J'ai beaucoup d'estime pour Mme Amaury, que je crois très engagée en matière de lutte antidopage, mais il existe des contraintes internationales d'ordre commercial qui compliquent parfois les choses...
En septembre 2008, Lance Armstrong fait une conférence de presse et annonce son retour dans le Tour de France, comme s'il existait un lien avec la réunion précédemment évoquée. Il dit à ce moment qu'il n'est pas dopé, et qu'il ne l'a jamais été.
Après en avoir discuté avec M. de Ceaurriz, je lance l'idée d'une nouvelle analyse de l'échantillon à la disposition du LNDD. Je propose à Lance Armstrong -par voie de presse, car il est très difficile de l'approcher- de réexaminer son échantillon, sous le contrôle de témoins et dans un laboratoire compétent choisis en commun. Il me répond assez rapidement qu'il n'en est pas question, l'affaire étant trop ancienne.
Ceci a provoqué un certain remue-ménage, notamment dans les médias, en particulier durant les conférences de presse qui ont eu lieu en Australie. Tout le monde lui a demandé pourquoi il n'avait pas accepté de démontrer qu'il n'avait jamais été dopé. Il a demandé qu'on ne lui pose plus cette question, ajoutant : « C'est comme si vous demandiez au Président Sarkozy pourquoi il a divorcé ! ». Cette référence permanente au Président Sarkozy est extrêmement curieuse et revient souvent dans la bouche de Lance Armstrong...
Le Tour de France 2009 a donc lieu sous l'égide de l'UCI. Un certain nombre de nos contrôles, réalisés par nos médecins assermentant, en relation avec les inspecteurs de l'UCI, se passent mal, du fait de contraintes selon nous inadmissibles. Sur le terrain, nous essayons de dialoguer. Je disposais du numéro de téléphone personnel de Pat Mac Quaid, pour tenter de régler les problèmes. Il répondait toujours que les choses étaient arrangées, mais il allait toujours dans le sens de l'équipe de Lance Armstrong.
Nous avons donc décidé de rendre notre désaccord public, et le journal Le Monde a publié le rapport des médecins assermentés de l'Agence. Ceci a jeté un vrai trouble. Je me suis senti très isolé. Je n'ai été soutenu par personne, si ce n'est, de façon fort prudente, par l'AMA, qui a déclaré que nous avions eu raison. Son président, John Fahey, a tenu à me rendre visite à l'époque...
Je crois que nous avons bien fait de procéder à cette publication. Ne rien faire nous eut rendus complices ! Je le dis donc très clairement : je suis fort heureux d'avoir poussé Le Monde à publier ce rapport !

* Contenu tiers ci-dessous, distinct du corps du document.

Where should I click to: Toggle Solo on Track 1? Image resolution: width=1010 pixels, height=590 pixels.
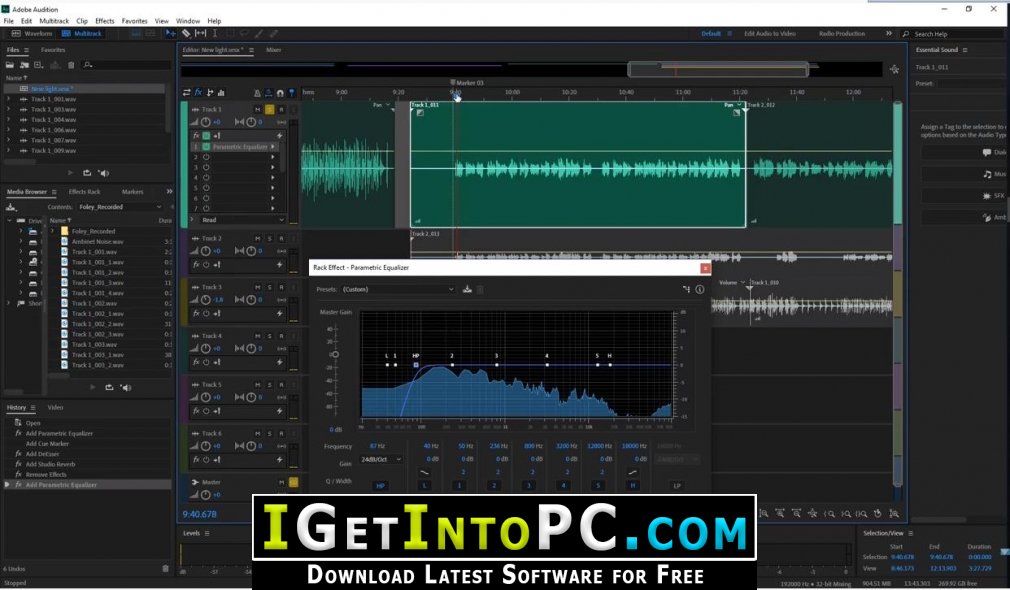(x=269, y=109)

Un contrôle inopiné de Lance Armstrong a eu lieu en 2009, à Saint-Jean-Cap-Ferrat, dans le cadre de son entraînement pour le Tour de France. Les choses ne se sont pas très bien passées. Ce qui m'a le plus choqué, c'est que le président de la Fédération française de cyclisme nous ait quasiment injuriés pour avoir osé toucher à Lance Armstrong. Il a estimé scandaleux de s'opposer à ce qu'un cycliste de cette importance puisse participer au Tour de France. Selon lui, notre contrôle ennuyait beaucoup Pat Mac Quaid...
Nous avons quand même procédé au contrôle. Lance Armstrong m'a d'ailleurs écrit, et nous n'avons naturellement trouvé aucun échantillon positif.
En 2010, le climat avec l'UCI était très tendu. Nous avons continué les contrôles, mais en passant par l'AMA. Les contrôles se sont alors déroulés normalement.
A la suite d'une série de difficultés, j'ai abandonné mes fonctions fin septembre 2010.
En conclusion, que la commission d'enquête débouche sur des modifications de la loi actuelle, pour obtenir une lutte plus efficace contre le dopage, ira dans le bon sens.